* [What the task asks] Reproduce the records in full, starting at the line that contains "Viewport: 668px width, 501px height. Task: Click the black" and stopping after the line that contains "pyautogui.click(x=448, y=283)". In the answers, shift every x and y coordinate up by 68, and leave all other text unchanged.

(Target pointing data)

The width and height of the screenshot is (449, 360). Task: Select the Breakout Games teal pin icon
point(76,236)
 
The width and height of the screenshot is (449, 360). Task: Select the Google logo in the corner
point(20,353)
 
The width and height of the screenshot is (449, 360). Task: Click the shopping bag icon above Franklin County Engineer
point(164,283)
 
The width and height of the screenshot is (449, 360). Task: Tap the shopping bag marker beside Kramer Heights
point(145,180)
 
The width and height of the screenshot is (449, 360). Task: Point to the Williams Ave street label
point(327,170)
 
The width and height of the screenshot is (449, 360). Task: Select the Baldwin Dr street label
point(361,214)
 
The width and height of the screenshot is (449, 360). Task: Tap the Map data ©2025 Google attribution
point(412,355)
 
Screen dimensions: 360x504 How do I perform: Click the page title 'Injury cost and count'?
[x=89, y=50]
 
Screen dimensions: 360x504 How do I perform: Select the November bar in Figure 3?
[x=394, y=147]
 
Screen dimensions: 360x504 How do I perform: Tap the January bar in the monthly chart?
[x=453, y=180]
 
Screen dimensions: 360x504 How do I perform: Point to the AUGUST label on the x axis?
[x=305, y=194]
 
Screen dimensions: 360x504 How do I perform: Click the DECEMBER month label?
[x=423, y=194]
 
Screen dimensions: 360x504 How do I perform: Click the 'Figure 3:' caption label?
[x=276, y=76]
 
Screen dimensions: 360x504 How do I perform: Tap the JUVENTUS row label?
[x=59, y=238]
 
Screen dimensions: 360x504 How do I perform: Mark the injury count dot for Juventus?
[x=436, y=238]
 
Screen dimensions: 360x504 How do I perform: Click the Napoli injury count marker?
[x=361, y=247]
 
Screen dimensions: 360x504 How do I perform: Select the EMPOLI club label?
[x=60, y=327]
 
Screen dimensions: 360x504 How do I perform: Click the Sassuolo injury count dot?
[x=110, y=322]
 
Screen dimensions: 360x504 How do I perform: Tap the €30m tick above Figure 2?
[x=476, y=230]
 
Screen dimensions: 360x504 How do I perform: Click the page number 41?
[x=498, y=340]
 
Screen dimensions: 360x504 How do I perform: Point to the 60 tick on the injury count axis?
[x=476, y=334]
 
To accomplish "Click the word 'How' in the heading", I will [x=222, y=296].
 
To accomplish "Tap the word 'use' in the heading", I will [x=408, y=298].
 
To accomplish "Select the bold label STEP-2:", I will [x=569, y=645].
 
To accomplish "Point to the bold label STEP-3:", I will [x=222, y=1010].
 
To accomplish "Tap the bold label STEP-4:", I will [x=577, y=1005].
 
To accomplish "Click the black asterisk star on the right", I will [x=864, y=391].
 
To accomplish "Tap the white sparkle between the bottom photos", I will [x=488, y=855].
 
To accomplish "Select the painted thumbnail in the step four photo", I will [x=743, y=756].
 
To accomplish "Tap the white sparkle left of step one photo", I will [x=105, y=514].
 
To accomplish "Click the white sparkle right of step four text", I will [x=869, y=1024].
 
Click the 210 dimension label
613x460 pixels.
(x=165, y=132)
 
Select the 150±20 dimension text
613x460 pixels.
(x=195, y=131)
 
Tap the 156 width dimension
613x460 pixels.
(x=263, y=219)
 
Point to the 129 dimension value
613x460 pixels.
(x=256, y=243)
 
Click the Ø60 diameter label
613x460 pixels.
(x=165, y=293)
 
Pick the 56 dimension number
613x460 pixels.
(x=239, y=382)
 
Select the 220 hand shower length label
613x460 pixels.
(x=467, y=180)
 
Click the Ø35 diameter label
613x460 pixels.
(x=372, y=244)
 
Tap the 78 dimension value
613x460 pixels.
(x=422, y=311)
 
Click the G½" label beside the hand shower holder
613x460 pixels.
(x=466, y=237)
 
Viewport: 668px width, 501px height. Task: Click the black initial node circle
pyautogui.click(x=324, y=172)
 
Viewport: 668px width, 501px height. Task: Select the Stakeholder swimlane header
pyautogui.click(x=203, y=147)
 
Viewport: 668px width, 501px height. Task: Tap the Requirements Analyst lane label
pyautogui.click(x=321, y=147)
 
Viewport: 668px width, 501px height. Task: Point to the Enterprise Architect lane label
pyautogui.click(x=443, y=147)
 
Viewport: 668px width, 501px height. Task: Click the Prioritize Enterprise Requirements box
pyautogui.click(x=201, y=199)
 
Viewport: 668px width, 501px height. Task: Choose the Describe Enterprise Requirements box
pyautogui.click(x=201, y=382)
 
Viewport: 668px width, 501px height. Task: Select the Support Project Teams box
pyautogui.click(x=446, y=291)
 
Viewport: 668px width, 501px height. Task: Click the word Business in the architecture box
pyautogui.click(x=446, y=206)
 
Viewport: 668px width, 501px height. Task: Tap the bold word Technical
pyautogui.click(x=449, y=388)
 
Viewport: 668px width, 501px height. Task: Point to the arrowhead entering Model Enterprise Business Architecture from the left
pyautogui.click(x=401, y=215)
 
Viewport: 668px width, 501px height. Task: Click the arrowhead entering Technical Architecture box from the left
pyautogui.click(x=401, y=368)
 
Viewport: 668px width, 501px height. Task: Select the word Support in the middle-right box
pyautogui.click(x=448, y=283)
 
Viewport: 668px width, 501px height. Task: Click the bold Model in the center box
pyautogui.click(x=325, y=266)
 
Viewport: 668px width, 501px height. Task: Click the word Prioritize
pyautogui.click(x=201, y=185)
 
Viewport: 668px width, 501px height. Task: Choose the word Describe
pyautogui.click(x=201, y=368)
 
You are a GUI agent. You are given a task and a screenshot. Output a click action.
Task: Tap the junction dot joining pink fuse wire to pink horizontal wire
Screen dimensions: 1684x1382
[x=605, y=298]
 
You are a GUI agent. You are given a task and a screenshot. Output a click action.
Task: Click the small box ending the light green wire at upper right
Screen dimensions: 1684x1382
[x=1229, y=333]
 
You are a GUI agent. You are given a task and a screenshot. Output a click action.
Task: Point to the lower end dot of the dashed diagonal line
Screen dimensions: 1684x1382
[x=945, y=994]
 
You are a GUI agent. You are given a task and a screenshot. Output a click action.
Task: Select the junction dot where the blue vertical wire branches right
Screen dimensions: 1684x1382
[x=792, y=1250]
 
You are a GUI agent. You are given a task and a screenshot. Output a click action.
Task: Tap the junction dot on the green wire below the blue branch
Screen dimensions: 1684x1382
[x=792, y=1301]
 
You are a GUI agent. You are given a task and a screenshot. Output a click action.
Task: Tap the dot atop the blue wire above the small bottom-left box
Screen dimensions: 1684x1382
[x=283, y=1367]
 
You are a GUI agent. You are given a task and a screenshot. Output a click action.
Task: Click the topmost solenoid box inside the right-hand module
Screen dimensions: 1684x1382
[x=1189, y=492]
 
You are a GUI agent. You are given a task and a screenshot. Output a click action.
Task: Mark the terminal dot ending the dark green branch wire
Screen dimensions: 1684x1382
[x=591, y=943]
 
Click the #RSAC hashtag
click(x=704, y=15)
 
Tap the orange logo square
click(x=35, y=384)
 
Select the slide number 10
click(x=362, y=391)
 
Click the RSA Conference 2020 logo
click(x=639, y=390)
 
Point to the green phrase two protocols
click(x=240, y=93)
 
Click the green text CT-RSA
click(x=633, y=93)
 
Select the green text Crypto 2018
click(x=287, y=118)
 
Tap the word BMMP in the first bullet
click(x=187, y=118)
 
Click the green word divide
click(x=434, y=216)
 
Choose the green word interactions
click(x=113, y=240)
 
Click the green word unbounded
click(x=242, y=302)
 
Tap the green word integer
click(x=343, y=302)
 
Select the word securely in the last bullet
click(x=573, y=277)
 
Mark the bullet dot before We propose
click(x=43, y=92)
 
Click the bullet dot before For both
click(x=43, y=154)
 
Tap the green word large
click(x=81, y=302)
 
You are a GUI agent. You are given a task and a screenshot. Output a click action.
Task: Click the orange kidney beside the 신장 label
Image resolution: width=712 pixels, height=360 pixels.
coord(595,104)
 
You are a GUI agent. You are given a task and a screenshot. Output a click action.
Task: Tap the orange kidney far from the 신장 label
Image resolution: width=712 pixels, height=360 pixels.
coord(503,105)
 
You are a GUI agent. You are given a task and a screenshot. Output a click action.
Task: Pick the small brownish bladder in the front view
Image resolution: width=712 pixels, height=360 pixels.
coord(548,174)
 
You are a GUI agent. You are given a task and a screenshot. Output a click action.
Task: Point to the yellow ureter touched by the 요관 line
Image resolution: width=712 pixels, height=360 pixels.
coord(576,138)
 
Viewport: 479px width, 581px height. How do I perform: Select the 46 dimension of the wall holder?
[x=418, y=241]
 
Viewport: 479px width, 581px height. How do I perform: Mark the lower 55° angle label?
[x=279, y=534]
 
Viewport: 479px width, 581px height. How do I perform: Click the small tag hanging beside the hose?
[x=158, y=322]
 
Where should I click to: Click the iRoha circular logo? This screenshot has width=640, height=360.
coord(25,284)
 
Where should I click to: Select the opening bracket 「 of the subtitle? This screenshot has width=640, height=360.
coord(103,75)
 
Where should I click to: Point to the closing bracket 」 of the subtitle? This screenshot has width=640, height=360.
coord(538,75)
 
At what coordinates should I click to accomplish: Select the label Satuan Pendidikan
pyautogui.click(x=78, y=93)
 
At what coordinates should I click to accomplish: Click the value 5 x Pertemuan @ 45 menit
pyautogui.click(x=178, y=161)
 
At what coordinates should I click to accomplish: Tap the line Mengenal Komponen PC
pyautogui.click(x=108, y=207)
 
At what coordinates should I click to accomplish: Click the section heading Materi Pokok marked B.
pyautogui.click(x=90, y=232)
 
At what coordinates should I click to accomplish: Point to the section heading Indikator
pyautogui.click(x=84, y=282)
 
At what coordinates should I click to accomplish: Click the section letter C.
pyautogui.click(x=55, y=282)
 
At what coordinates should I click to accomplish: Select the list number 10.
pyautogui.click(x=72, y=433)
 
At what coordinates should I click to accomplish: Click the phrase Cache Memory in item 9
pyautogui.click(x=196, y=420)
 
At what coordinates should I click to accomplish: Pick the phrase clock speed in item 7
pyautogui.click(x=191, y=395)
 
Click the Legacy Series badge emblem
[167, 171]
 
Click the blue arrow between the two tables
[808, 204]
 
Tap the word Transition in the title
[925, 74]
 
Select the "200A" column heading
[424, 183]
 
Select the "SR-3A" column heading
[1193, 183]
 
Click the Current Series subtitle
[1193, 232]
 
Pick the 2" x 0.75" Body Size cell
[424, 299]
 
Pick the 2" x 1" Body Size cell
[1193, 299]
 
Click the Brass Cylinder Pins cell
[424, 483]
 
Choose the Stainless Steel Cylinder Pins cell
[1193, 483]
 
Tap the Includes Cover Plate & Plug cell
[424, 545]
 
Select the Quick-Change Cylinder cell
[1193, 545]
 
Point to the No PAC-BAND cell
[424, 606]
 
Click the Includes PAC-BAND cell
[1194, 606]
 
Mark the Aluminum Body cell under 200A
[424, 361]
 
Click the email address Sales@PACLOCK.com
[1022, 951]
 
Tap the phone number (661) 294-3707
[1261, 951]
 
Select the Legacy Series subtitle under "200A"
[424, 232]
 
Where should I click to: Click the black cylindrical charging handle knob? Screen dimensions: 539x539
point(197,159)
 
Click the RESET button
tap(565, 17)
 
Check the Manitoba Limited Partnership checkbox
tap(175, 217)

* [Response to this task]
Viewport: 668px width, 501px height. Task: Click the black initial node circle
pyautogui.click(x=392, y=240)
 
Viewport: 668px width, 501px height. Task: Select the Stakeholder swimlane header
pyautogui.click(x=271, y=215)
 
Viewport: 668px width, 501px height. Task: Tap the Requirements Analyst lane label
pyautogui.click(x=389, y=215)
 
Viewport: 668px width, 501px height. Task: Point to the Enterprise Architect lane label
pyautogui.click(x=511, y=215)
 
Viewport: 668px width, 501px height. Task: Click the Prioritize Enterprise Requirements box
pyautogui.click(x=269, y=267)
 
Viewport: 668px width, 501px height. Task: Choose the Describe Enterprise Requirements box
pyautogui.click(x=269, y=450)
 
Viewport: 668px width, 501px height. Task: Select the Support Project Teams box
pyautogui.click(x=514, y=359)
 
Viewport: 668px width, 501px height. Task: Click the word Business in the architecture box
pyautogui.click(x=514, y=274)
 
Viewport: 668px width, 501px height. Task: Tap the bold word Technical
pyautogui.click(x=517, y=456)
 
Viewport: 668px width, 501px height. Task: Point to the arrowhead entering Model Enterprise Business Architecture from the left
pyautogui.click(x=469, y=283)
 
Viewport: 668px width, 501px height. Task: Click the arrowhead entering Technical Architecture box from the left
pyautogui.click(x=469, y=436)
 
Viewport: 668px width, 501px height. Task: Select the word Support in the middle-right box
pyautogui.click(x=516, y=351)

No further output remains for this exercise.